HARRISBURG, Pa. - A new apprenticeship program in Pennsylvania hopes to help address a shortage of truck drivers in Pennsylvania.

Transportation company Yellow Corporation is opening the Yellow CDL Driving Academy in Carlisle. The academy, which is registered through the U.S. Department of Labor, offers four weeks of classroom instruction, as well as behind-the-wheel training to people who want to become certified drivers.

The program is tuition-free and it pays students $17.50 an hour to attend commercial driver’s license training. Students do not have to commit to working at Yellow after obtaining their CDL, but they do commit to working various shifts and days of the week, including overtime.

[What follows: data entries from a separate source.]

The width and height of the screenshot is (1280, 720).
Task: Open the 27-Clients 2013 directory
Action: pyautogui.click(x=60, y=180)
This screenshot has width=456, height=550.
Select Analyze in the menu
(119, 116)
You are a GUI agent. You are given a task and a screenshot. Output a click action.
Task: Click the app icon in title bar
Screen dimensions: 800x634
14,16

“We feel very strongly that no one should have to pay to get their commercial driver’s license in the state of our economy right now, in our need for drivers, so we try to make it very easy,” said Tamara Jalving, vice president of safety and recruiting for Yellow.

In 2021, the American Trucker Associationestimatedthat there was a shortage of just over 80,000 drivers. Pennsylvania is short almost 4,000 drivers, according to the PA Motor Truck Association.

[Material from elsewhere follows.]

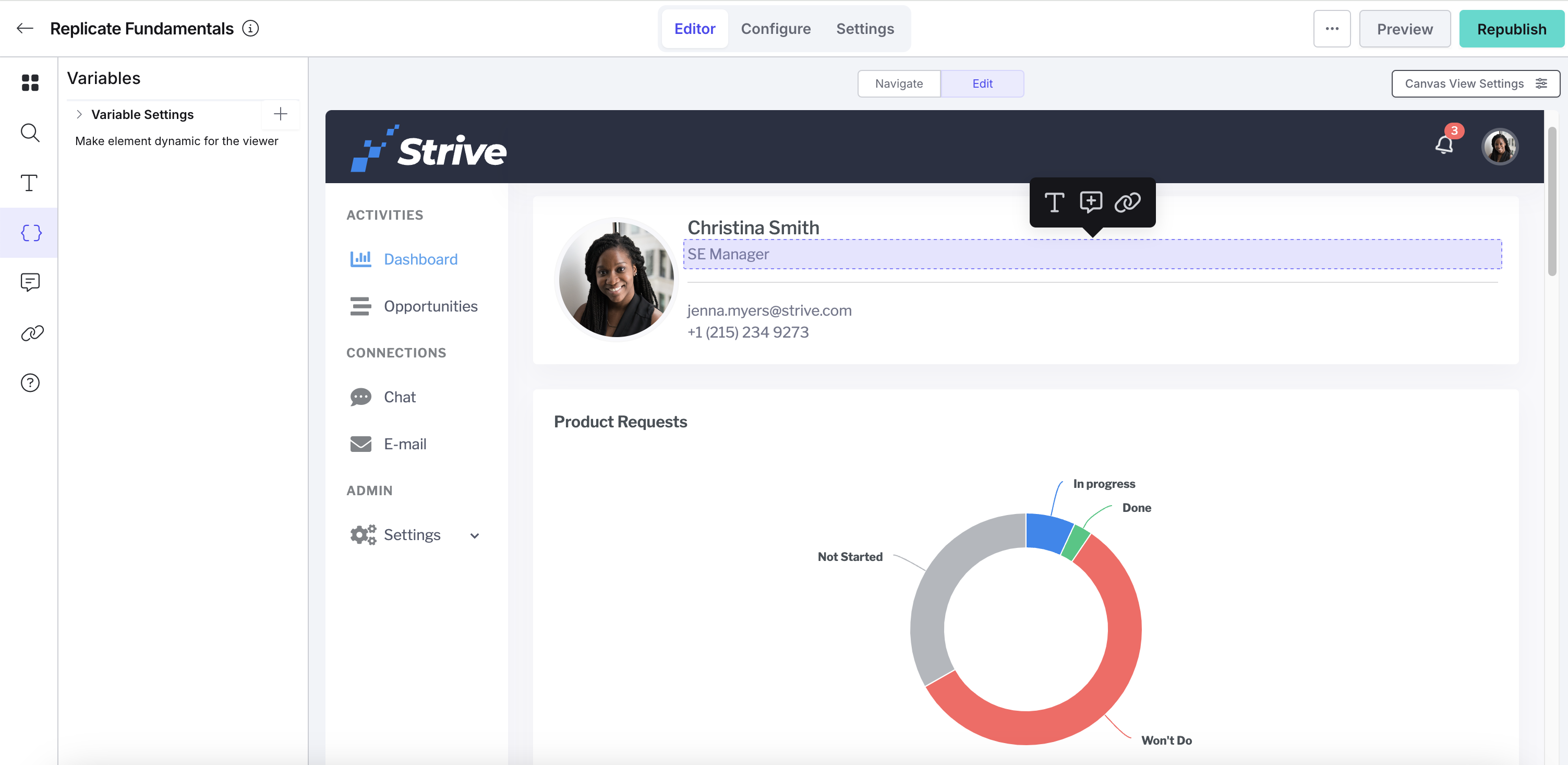Open Canvas View Settings

click(x=1475, y=83)
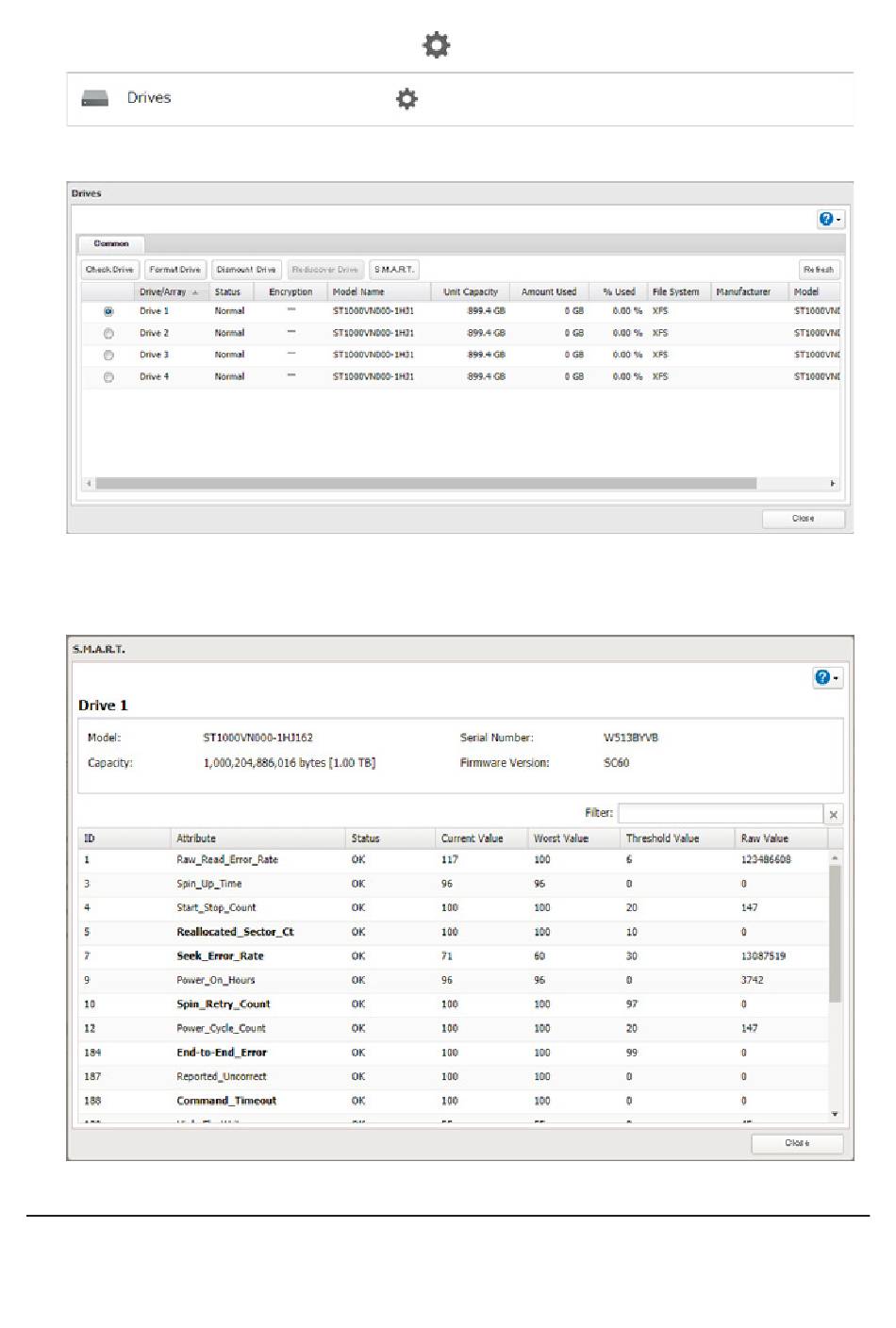Click down arrow of S.M.A.R.T. table scrollbar

point(834,1114)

Yellow Corporation is not the only trucking company creating incentives to attract more drivers. Since the industry is losing more drivers than it is gaining, companies such as Centerline Drivers are offering sign-on bonuses and raises. Another Maryland-based company, Cowan Systems, is offering signing bonuses of up to $20,000 to new drivers.

Jalving says the driver shortage stems, in part, from an image problem – the idea that truck drivers work grueling hours and have no time for family.

“I think that detracts a lot of women in particular, or even a younger demographic,“ Jalving said. “They say, ‘Well, I don’t want to be on the road, I don’t want to be sleeping in the back of a tractor at a roadside stop,’ and frankly, that’s just not trucking today.”

Another issue, she said, is that drivers are aging out of the profession while the demand for truckers is still up. Yellow said it is focusing its recruitment efforts to attract more women and people from diverse racial and ethnic backgrounds.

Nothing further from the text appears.